Cícero deixou com o marido uma carta de despedida:
“Queridos amigos,
Encontro-me na Suíça, prestes a praticar eutanásia.
O que ocorre é que minha vida se tornou insuportável. Estou sofrendo de Alzheimer. Assim, não me lembro sequer de algumas coisas que ocorreram não apenas no passado remoto, mas mesmo de coisas que ocorreram ontem.
Exceto os amigos mais íntimos, como vocês, não mais reconheço muitas pessoas que encontro na rua e com as quais convivi.
Não consigo mais escrever bons poemas ou bons ensaios de filosofia.
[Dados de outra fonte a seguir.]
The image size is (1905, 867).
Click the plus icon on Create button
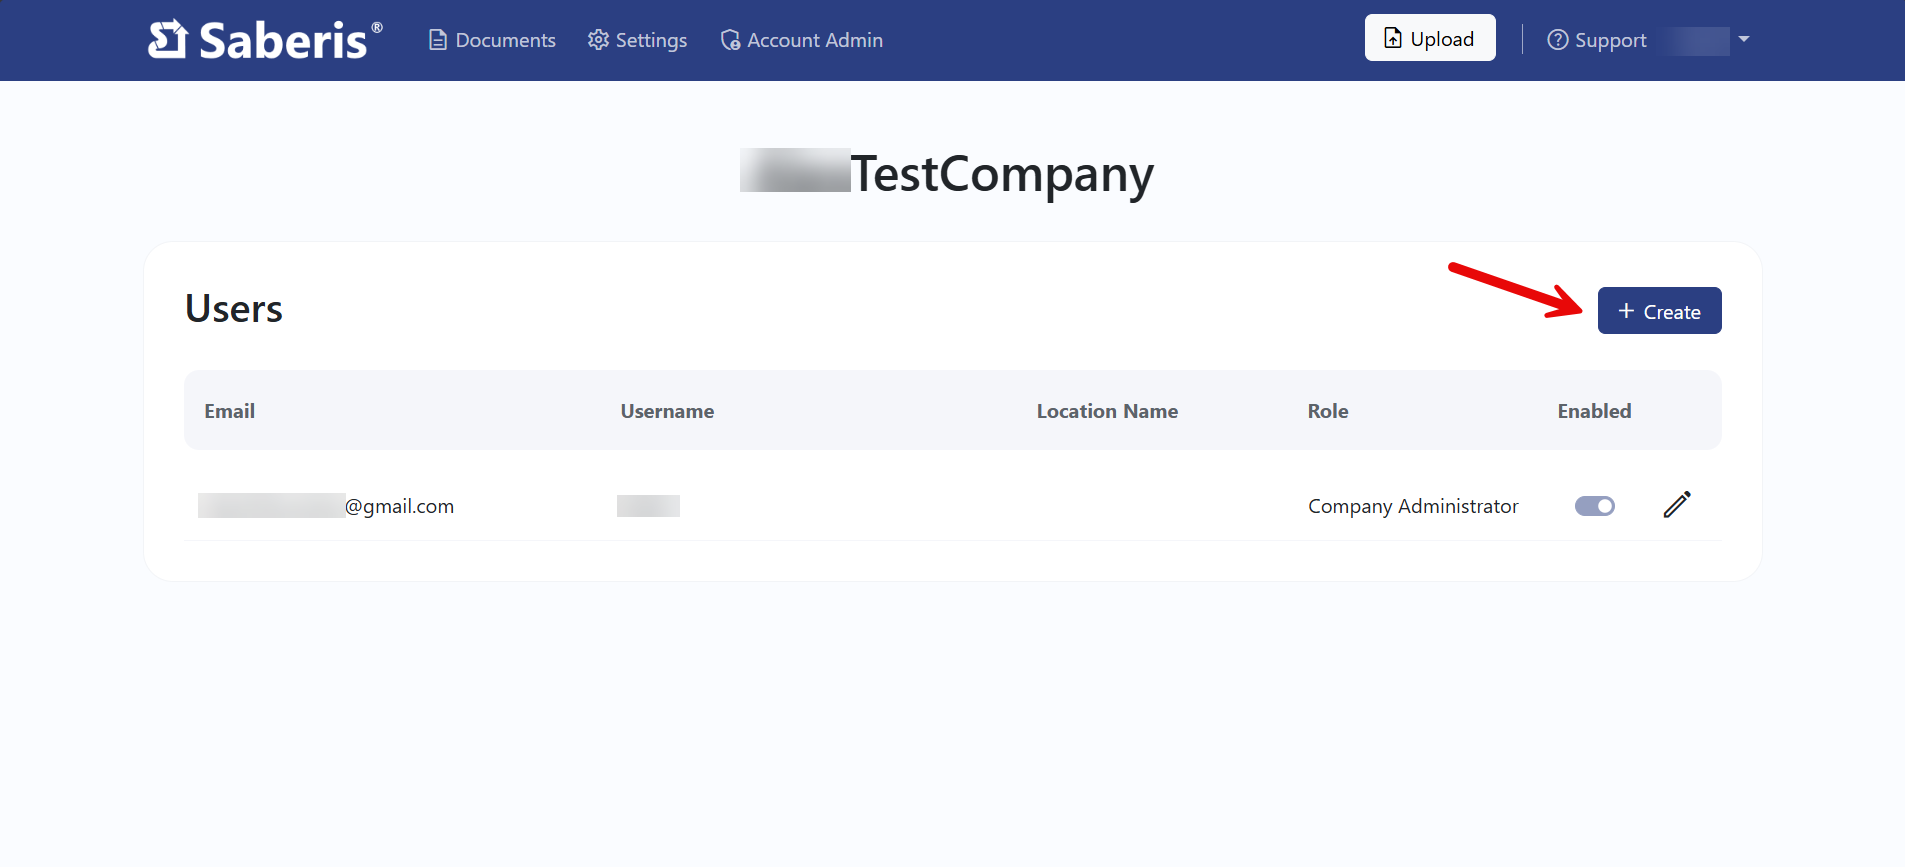click(x=1626, y=311)

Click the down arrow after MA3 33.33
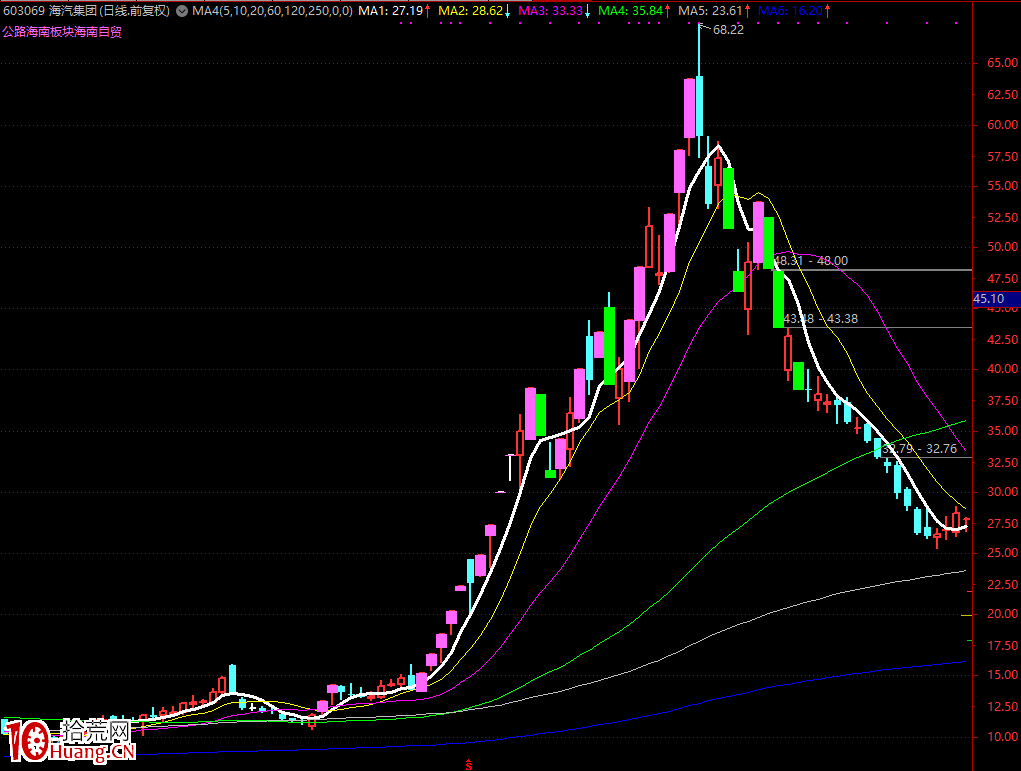coord(587,12)
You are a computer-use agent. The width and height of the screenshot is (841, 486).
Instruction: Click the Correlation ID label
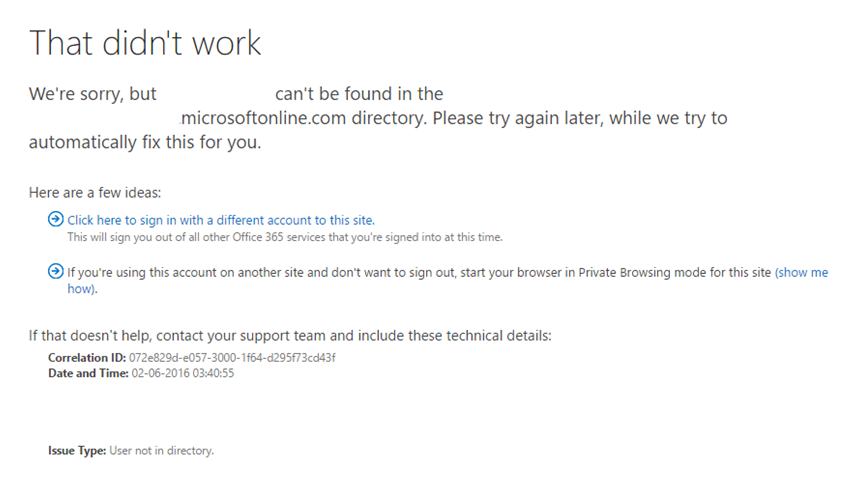87,357
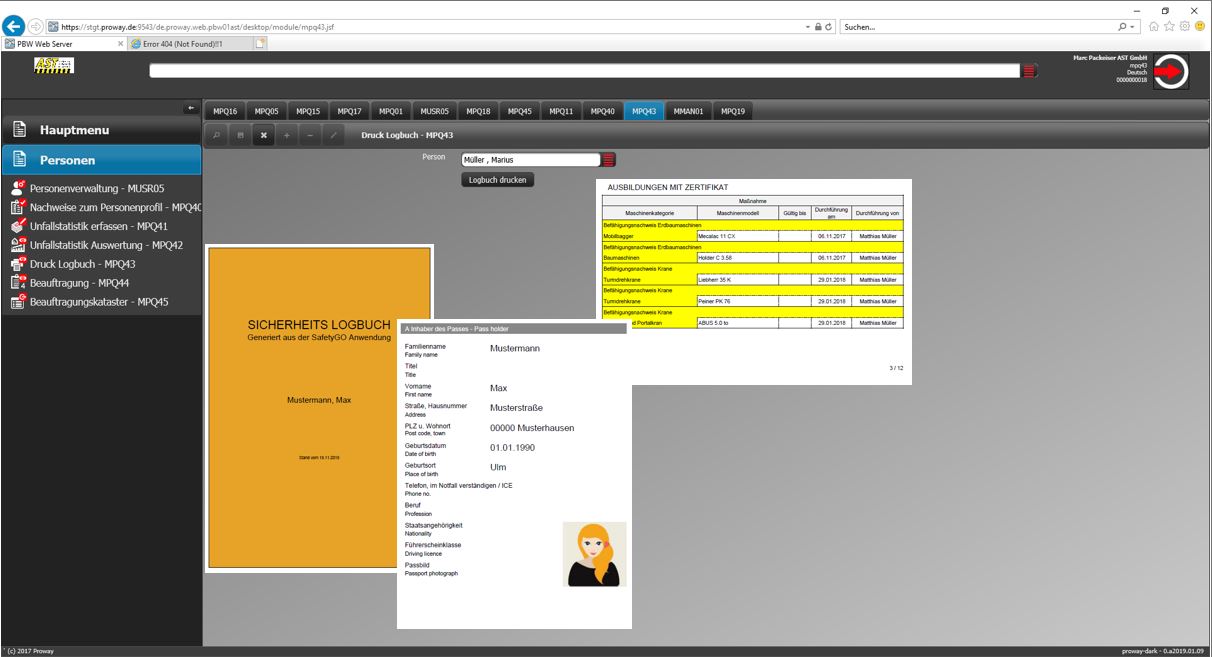1212x657 pixels.
Task: Open Unfallstatistik erfassen - MPQ41
Action: [x=98, y=226]
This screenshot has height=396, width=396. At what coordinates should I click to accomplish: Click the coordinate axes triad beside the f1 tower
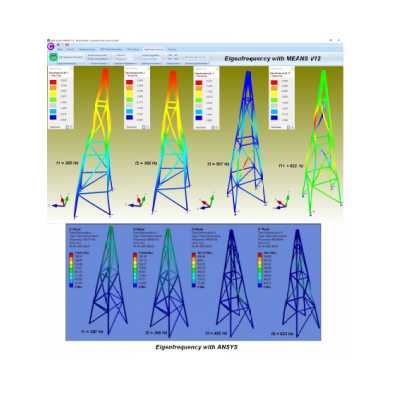(x=62, y=201)
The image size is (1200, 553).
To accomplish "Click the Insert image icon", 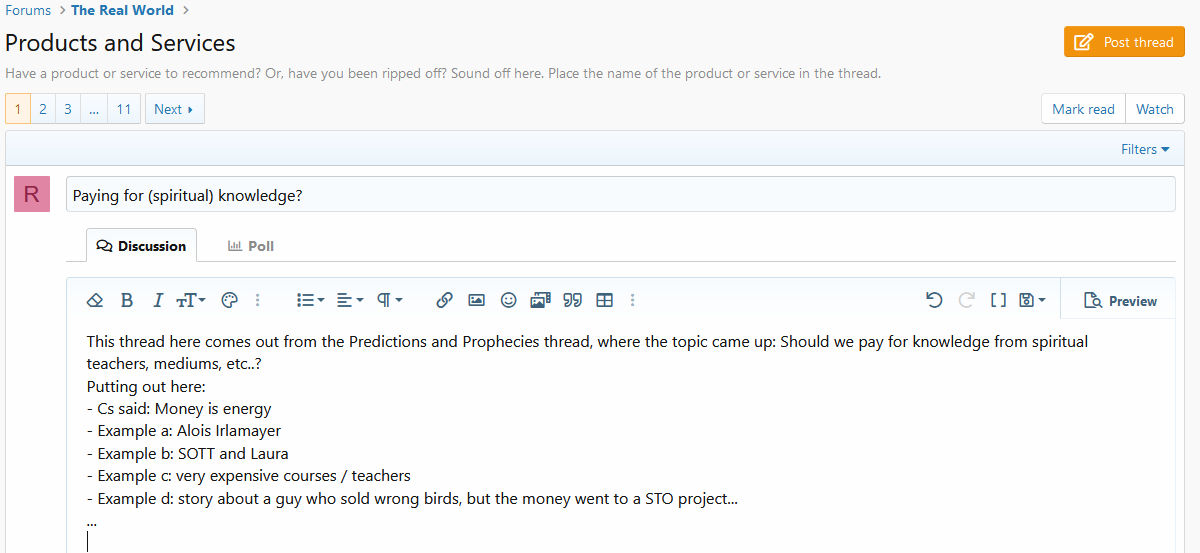I will point(477,300).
Não consigo me concentrar nem mesmo para ler, que era a coisa que eu mais gostava no mundo.
Apesar de tudo isso, ainda estou lúcido o bastante para reconhecer minha terrível situação.
A convivência com vocês, meus amigos, era uma das coisas – senão a coisa – mais importante da minha vida. Hoje, do jeito em que me encontro fico até com vergonha de reencontrá-los.
Pois bem, como sou ateu desde a adolescência, tenho consciência de que quem decide se minha vida vale a pena ou não sou eu mesmo.
Espero ter vivido com dignidade e morrer com dignidade.
Eu os amo muito e lhes envio muitos beijos e abraços".